--- start ---

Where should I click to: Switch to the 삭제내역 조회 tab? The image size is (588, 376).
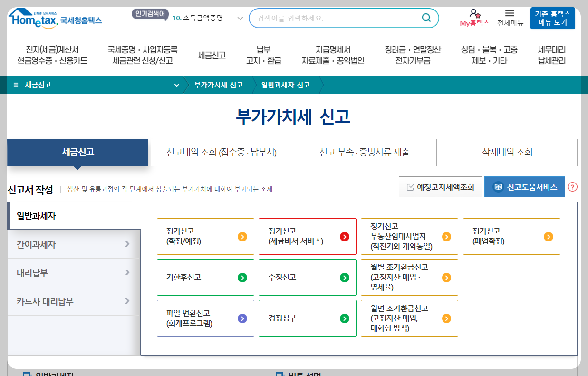coord(506,152)
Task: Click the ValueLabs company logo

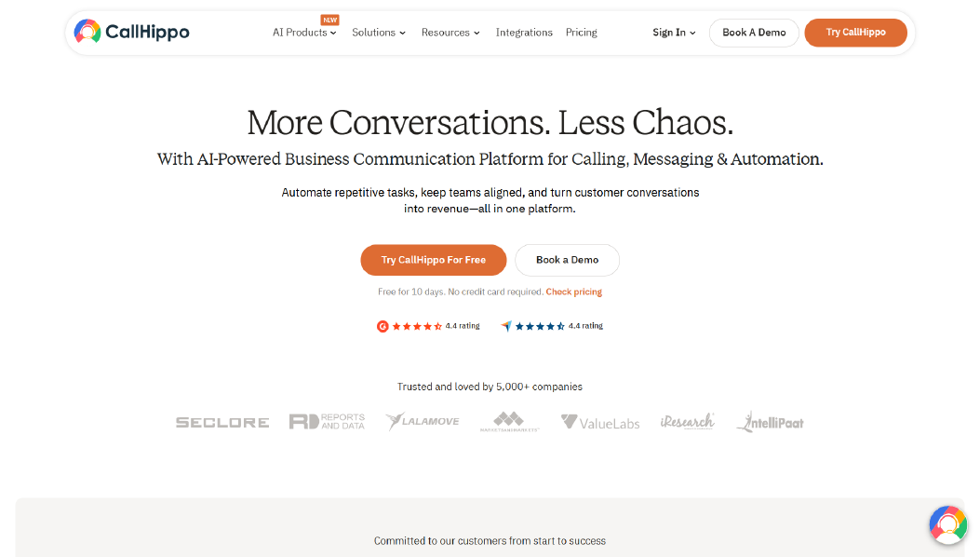Action: point(599,421)
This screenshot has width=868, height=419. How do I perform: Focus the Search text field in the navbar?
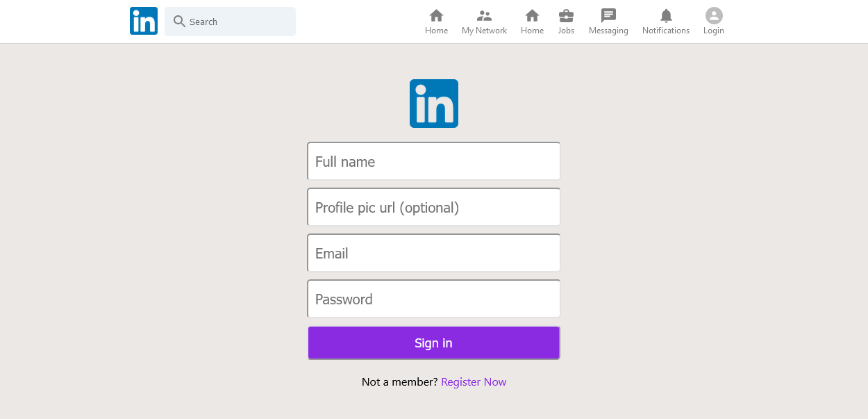(240, 22)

--- end ---

● **Request**
Put the rows starting at the top of the list and going on through the line with "Action: point(599,421)" into a two-column CSV headed instruction and answer, one line per row, with each field quoted and any line breaks turned into spaces. Leave the pictures out.

● **Result of this task**
instruction,answer
"Where should I click to: Switch to the 삭제내역 조회 tab? The image size is (588, 376).","coord(506,152)"
"Task: Click the ValueLabs company logo","Action: point(599,421)"